JAKARTA, KOMPAS.com - Salah satu pemohon uji materi Undang-Undang Peternakan dan Kesehatan Hewan terkait sistem zona dalam pemasukan (Impor) hewan ternak, Teguh Boediana, percaya bahwa putusan Mahkamah Konstitusi (MK) berdasarkan prinsip integritas hakim.
Meskipun salah satu hakim konstitusi, Patrialis Akbar, diduga menerima suap terkait penanganan uji materi tersebut, Boediana tetap percaya pada putusan hakim.
"Bahwa di situ ada ekses (kasus Patrialis) seperti itu-itu di luar, tapi kami percaya integritas hakim. Kami percaya konsistensi mereka, rincian yang dibacakan dan kita semua dengar," ujar Teguh di Gendung Mahkamah Konstitusi, Jakarta (7/2/2017).
Teguh mengaku tidak pernah menduga, apalagi tahu isi dari putusan tersebut. Dia pun menerima putusan hakim yang menolak hampir sebagian besar uji materi.
"Kami hanya berdoa semoga putusan dikabulkan, tapi apa pun prinsipnya, sebagai WNI keputusan MK harus diterima. Seperti pemerintah legawa, kami legawa ini. Kami hormati lembaga tertinggi MK," kata dia.
Teguh mengajukan uji materi bersama Mangku Sitepu, Gun Gun Muhamad Lutfi Nugraha, Asnawi, Rachmat Pambudy, dan Gabungan Koperasi Susu Indonesia (GKSI).

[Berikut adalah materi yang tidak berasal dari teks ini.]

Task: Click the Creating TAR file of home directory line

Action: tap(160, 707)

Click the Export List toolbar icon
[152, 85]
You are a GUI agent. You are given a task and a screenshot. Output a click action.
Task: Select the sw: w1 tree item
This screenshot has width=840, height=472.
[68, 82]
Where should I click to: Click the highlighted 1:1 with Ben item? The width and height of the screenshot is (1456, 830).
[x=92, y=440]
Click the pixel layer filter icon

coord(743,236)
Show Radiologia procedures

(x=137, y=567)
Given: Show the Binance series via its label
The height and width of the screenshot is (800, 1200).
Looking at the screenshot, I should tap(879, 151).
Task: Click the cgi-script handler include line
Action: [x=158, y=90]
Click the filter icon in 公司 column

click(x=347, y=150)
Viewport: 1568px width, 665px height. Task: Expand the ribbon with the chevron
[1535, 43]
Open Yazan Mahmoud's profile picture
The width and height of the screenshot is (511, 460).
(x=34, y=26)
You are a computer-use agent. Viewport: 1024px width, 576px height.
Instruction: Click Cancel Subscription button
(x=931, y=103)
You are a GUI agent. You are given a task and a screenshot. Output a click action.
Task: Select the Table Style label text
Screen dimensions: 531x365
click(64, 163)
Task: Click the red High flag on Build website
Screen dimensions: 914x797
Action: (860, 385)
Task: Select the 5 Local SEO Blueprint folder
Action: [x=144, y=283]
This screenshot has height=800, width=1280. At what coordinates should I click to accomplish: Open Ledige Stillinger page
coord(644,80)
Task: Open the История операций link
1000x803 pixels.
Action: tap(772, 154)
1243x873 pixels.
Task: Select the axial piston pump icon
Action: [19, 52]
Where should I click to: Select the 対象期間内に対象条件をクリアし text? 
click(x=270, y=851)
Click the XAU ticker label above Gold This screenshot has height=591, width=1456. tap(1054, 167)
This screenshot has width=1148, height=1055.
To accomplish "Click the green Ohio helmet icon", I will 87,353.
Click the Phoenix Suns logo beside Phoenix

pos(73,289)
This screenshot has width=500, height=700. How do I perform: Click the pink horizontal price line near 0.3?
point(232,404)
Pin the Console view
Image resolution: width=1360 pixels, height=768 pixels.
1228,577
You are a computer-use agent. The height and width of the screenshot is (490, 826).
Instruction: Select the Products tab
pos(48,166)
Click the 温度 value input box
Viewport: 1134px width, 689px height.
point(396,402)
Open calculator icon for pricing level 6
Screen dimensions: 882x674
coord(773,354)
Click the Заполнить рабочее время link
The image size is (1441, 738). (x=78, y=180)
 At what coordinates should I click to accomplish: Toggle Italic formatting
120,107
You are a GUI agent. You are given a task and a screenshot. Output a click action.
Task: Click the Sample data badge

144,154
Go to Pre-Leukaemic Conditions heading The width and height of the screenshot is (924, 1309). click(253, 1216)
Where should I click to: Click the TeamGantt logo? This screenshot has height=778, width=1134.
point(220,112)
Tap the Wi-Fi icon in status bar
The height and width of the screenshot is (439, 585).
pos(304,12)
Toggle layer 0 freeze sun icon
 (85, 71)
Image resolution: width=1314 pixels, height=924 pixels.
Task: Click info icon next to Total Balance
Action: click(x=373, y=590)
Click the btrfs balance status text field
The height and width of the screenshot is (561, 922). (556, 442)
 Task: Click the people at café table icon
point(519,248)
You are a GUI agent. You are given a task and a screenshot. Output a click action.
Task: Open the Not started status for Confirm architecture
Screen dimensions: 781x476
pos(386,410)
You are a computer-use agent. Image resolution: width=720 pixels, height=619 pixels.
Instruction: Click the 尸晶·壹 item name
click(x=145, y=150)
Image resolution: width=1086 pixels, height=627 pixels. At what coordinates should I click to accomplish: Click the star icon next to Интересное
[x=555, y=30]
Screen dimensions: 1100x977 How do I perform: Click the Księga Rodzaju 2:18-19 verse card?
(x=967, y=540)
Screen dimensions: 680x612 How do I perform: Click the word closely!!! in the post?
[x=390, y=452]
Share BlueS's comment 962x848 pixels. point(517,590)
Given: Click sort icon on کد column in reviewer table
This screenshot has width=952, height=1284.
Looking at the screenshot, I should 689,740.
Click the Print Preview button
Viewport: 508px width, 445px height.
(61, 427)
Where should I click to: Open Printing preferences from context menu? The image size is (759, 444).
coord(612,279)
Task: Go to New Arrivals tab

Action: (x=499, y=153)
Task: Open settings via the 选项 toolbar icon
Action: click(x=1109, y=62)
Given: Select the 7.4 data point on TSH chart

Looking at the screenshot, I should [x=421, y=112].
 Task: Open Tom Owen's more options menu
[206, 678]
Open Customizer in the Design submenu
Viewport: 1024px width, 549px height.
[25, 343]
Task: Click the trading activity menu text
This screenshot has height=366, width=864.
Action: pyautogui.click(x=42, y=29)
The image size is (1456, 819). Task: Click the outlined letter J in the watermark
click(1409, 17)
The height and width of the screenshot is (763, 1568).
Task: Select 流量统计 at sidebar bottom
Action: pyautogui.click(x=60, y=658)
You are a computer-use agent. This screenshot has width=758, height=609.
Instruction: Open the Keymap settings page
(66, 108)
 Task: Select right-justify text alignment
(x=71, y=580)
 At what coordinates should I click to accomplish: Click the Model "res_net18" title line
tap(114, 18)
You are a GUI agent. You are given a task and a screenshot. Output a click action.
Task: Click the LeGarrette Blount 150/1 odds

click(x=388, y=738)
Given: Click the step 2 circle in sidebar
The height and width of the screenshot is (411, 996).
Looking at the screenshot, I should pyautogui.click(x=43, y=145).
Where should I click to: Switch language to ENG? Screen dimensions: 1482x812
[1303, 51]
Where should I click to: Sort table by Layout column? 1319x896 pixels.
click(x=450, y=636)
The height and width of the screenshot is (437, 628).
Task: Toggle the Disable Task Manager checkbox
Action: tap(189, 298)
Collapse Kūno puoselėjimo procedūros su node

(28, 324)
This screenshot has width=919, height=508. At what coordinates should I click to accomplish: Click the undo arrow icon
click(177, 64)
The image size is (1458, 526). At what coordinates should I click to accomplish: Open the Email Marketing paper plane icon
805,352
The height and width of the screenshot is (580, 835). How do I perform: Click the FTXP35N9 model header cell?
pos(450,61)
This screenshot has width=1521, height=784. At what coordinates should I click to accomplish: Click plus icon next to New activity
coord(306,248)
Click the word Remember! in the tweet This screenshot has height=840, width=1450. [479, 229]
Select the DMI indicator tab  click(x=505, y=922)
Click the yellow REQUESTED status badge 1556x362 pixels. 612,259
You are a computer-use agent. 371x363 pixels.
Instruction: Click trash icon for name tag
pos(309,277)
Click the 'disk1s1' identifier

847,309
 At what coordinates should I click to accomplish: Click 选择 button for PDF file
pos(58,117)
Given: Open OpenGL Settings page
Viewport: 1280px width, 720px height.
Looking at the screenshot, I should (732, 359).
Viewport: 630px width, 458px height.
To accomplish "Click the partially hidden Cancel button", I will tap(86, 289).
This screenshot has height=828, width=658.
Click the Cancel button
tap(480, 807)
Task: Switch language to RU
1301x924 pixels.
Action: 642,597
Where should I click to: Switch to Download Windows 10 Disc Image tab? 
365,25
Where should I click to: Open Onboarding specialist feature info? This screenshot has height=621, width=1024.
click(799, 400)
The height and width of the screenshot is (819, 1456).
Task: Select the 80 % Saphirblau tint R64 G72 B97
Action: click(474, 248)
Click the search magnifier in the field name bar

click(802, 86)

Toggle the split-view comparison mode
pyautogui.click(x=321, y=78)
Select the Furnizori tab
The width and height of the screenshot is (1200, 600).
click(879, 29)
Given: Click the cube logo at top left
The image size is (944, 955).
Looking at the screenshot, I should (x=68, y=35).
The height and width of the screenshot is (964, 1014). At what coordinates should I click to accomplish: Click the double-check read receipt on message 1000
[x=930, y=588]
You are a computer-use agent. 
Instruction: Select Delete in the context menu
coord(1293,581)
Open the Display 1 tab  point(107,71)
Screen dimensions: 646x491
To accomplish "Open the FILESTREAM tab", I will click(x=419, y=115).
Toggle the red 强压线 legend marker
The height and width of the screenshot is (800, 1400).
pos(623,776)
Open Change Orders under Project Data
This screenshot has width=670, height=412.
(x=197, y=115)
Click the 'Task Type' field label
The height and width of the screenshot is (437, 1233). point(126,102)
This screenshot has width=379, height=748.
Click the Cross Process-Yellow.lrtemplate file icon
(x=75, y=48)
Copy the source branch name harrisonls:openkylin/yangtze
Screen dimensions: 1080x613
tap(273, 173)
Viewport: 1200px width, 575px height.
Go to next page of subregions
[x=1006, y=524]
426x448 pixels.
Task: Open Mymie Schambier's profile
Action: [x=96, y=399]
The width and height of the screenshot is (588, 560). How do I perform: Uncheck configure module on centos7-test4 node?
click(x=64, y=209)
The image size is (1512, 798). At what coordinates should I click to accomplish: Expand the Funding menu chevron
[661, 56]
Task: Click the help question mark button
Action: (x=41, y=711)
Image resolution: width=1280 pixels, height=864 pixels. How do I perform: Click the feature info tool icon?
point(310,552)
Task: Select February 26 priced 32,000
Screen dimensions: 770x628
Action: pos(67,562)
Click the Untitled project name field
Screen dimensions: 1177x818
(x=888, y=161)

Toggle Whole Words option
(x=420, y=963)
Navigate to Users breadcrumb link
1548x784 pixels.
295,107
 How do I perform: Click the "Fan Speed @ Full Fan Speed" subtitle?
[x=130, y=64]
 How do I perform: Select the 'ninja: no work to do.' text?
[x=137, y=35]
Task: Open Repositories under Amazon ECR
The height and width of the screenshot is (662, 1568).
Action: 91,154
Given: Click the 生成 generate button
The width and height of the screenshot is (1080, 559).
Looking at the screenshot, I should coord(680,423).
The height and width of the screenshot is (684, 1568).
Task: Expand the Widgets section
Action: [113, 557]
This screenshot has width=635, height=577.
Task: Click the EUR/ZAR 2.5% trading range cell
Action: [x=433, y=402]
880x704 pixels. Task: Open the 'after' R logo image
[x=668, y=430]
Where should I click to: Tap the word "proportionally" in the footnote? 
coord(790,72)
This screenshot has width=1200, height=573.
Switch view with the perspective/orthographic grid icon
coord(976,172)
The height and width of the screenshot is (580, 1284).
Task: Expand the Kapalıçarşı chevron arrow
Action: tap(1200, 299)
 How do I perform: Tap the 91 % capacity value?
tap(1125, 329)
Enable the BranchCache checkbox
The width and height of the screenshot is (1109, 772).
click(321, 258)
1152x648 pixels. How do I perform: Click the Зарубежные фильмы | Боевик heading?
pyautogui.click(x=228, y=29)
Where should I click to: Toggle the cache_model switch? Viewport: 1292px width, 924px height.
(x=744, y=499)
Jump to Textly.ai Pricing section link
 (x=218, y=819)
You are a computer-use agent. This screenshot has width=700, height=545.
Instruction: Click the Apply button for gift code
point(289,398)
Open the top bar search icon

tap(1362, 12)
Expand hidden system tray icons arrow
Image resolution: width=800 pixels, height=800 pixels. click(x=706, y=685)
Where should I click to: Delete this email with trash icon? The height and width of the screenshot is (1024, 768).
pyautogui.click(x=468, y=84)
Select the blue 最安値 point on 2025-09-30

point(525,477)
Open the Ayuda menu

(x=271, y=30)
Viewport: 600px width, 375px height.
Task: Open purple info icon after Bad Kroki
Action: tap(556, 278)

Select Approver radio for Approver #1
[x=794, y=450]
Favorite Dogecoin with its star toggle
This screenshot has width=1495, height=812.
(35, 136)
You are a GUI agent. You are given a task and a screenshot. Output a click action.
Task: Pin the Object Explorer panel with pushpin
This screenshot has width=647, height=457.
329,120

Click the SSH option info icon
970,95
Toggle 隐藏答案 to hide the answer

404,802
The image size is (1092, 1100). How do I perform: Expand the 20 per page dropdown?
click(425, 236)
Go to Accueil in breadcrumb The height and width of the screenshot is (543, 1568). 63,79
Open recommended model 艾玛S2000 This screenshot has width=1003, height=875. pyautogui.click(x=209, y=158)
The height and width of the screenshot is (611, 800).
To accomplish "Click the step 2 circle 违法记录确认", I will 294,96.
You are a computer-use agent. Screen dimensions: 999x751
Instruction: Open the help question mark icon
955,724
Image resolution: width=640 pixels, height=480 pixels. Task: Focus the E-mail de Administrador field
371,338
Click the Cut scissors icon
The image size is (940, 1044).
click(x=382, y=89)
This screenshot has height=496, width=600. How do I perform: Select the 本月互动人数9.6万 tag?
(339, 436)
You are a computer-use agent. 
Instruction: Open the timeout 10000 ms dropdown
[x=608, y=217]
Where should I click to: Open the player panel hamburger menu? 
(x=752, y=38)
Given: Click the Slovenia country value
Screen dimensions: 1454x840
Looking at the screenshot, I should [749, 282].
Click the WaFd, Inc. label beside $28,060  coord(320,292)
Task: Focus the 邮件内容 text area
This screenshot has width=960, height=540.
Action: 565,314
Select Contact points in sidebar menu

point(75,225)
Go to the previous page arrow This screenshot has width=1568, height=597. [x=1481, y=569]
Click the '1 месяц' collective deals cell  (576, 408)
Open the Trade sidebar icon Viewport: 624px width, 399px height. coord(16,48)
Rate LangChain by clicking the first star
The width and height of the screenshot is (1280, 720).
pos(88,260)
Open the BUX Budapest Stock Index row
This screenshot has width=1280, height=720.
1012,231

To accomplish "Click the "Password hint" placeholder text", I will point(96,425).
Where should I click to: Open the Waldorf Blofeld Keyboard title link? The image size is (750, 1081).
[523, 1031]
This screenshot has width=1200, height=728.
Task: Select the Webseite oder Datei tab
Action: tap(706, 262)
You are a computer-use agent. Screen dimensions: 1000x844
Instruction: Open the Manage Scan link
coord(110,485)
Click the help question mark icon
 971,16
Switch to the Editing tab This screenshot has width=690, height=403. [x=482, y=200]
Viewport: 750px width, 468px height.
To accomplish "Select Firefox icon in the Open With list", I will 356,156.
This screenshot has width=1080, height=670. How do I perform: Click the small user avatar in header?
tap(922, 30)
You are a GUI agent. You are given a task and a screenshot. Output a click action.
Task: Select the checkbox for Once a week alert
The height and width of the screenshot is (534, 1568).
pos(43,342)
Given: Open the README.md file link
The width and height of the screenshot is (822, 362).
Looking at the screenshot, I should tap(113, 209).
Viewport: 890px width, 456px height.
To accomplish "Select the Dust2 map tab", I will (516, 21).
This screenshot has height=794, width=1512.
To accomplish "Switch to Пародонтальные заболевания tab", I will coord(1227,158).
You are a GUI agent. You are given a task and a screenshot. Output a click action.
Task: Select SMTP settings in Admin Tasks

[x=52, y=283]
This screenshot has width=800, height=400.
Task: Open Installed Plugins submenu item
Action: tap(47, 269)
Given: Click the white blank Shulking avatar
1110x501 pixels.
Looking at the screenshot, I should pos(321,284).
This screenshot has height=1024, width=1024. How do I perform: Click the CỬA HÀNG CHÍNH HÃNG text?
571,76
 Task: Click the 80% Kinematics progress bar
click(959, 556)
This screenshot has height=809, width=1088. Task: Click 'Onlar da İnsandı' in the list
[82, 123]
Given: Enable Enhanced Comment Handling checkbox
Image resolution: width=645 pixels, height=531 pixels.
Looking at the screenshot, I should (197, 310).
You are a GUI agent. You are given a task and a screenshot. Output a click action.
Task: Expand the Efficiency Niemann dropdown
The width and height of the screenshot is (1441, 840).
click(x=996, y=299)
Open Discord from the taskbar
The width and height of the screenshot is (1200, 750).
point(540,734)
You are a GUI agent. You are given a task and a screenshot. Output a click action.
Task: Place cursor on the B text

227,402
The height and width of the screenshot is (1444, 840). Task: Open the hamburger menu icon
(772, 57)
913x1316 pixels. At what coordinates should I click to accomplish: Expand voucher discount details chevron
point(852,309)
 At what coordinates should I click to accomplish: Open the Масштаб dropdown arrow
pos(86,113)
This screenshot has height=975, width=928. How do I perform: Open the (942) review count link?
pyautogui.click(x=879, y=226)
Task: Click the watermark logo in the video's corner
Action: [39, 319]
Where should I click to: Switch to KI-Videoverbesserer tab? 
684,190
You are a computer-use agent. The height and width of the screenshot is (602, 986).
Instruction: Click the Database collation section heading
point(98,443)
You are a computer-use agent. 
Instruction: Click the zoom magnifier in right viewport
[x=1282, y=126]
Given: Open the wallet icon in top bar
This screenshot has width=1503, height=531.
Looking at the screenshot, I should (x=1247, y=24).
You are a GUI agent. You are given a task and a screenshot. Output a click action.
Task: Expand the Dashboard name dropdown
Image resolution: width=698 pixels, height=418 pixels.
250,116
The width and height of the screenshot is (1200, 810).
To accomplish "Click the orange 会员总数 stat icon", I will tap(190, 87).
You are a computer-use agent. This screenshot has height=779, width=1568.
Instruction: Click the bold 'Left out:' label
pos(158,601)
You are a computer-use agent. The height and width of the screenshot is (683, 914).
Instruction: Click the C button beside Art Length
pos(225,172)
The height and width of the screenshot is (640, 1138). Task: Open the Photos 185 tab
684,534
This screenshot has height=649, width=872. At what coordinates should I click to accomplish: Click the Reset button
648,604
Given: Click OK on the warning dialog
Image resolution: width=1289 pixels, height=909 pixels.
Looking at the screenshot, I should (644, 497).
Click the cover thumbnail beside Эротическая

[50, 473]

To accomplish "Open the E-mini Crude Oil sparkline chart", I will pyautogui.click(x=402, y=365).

Pemohon mengajukan uji materi terhadap Pasal 36 C ayat 1, Pasal 36 C ayat 3, Pasal 36 D ayat 1, Pasal 36 E ayat 1 Undang-Undang Nomor 41 Tahun 2014 tentang Peternakan dan Kesehatan Hewan.
Namun dalam sidang putusan, Mahkamah menyatakan hanya menerima permohonan pada Pasal 36 E ayat 1. Pasal itu pun tetap berlaku namun secara bersyarat.
"Menyatakan Pasal 36 E ayat 1 Undang-Undang Nomor 41/2014 tentang Peternakan dan Kesehatan Hewan bertentangan secara bersyarat dengan UUD 1945 dan tidak mempunyai kekuatan hukum mengikat sepanjang tidak dimaknai sebagaimana pertimbangan Mahkamah dalam putusan ini," ujar Ketua MK Arief Hidayat.
(Baca: MK Tolak Hampir Seluruh Permohonan Uji Materi UU Peternakan)
Dalam pertimbangannya, Majelis Hakim mengatakan bahwa impor sapi dan produk olahannya dapat dilakukan dari zona (wilayah tertentu dari suatu negara) namun dengan mengedepankan prinsip kehati-hatian.
Misalnya, dilengkapi dengan sertifikat bebas dari penyakit mulut dan kuku dari otoritas veterinary negara asal, sesuai ketentuan yang ditetapkan badan kesehatan hewan dunia dan diakui oleh otoritas verterinary Indonesia.
"Pinsip kehati-hatian dan keaman maskimal mutlak diterapkan negara dalam melaksanakan pemasukan barang apapun dari luar negeri ke dalam wilayah NKRI," ujar hakim konstitusi Manahan MP Sitompul saat membacakan pertimbangan Majelis atas uji materi tersebut.
(Baca juga: Alasan MK Putuskan Impor Hewan Suatu Zona Berlaku Bersyarat)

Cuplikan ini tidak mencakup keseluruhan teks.